What is needed →
Wherever the line that contains "Where should I" falls, repeat it and the lines after it exactly until the records end, without any pictures.

● ● ● ● ●

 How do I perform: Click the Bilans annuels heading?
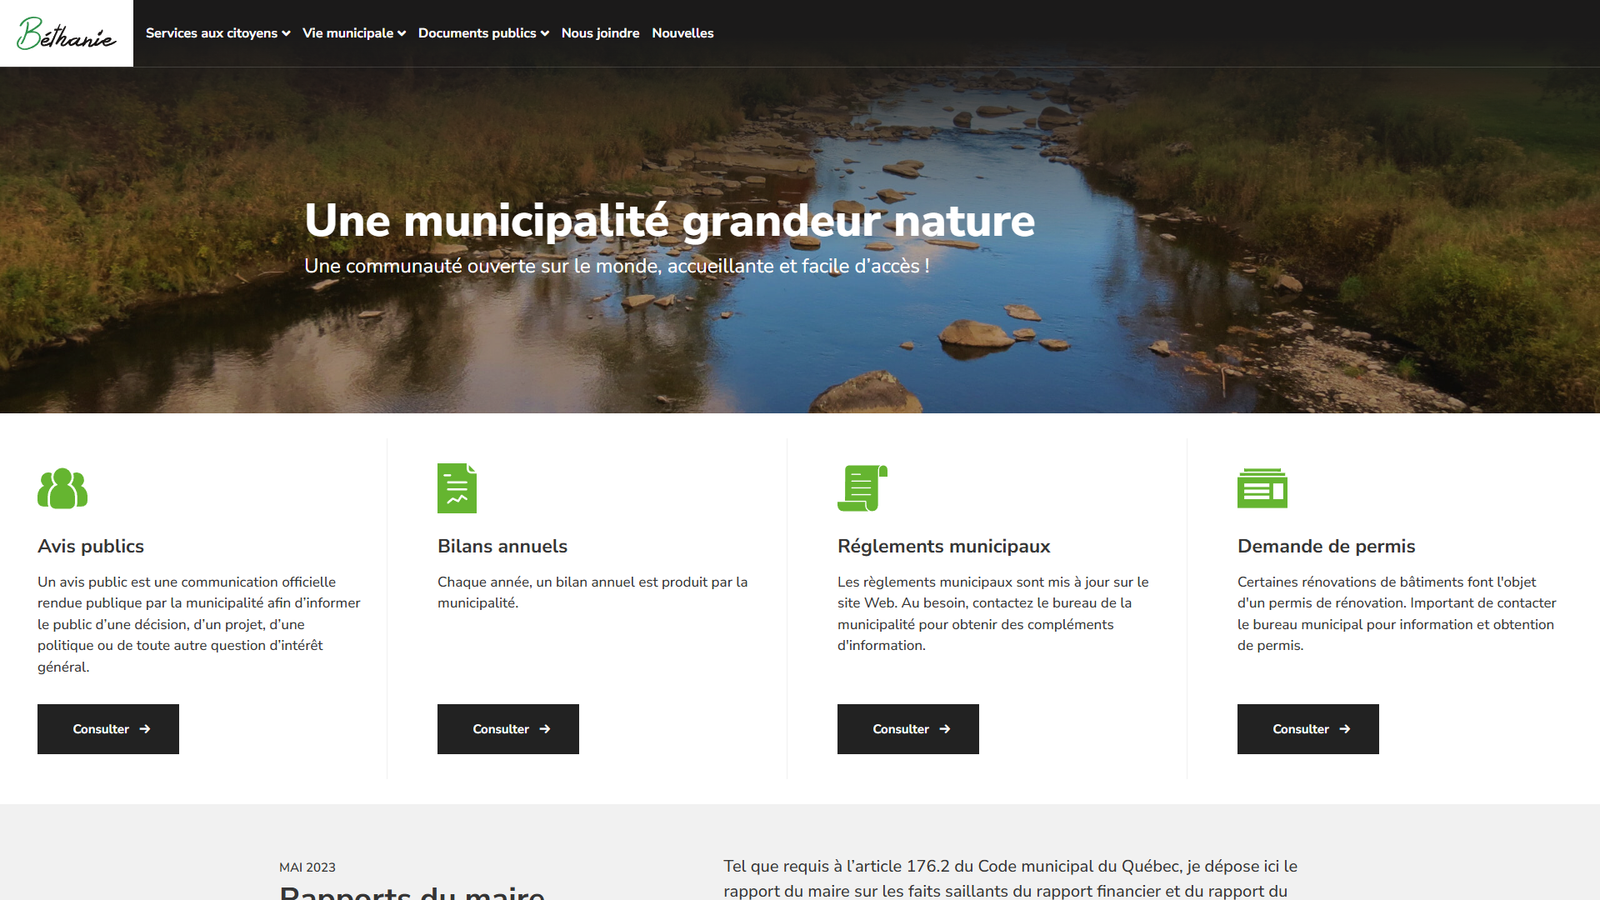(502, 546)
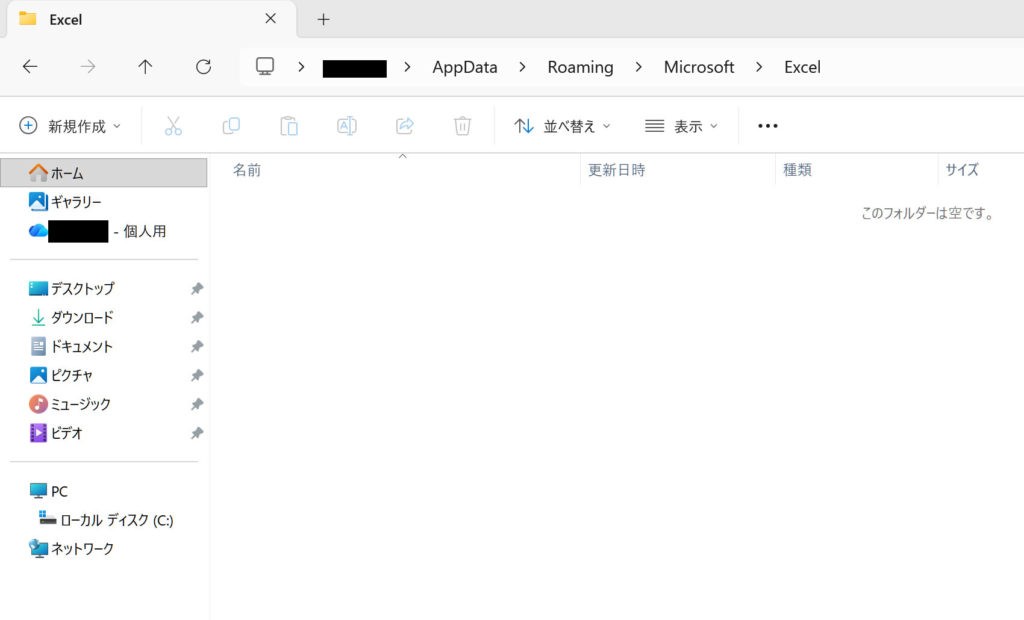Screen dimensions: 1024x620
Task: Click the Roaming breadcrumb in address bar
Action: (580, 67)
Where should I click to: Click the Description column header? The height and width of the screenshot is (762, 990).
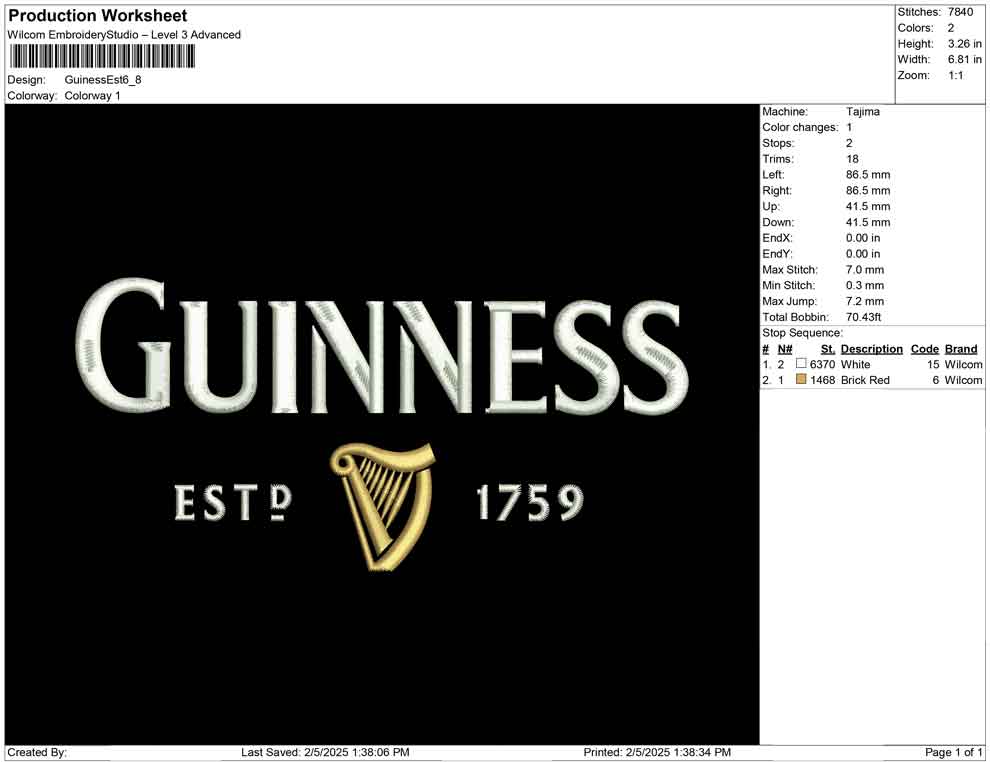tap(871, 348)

● ● ● ● ●

Completed task →
Where should I click to: Click the Description column header? The height and width of the screenshot is (762, 990).
tap(871, 348)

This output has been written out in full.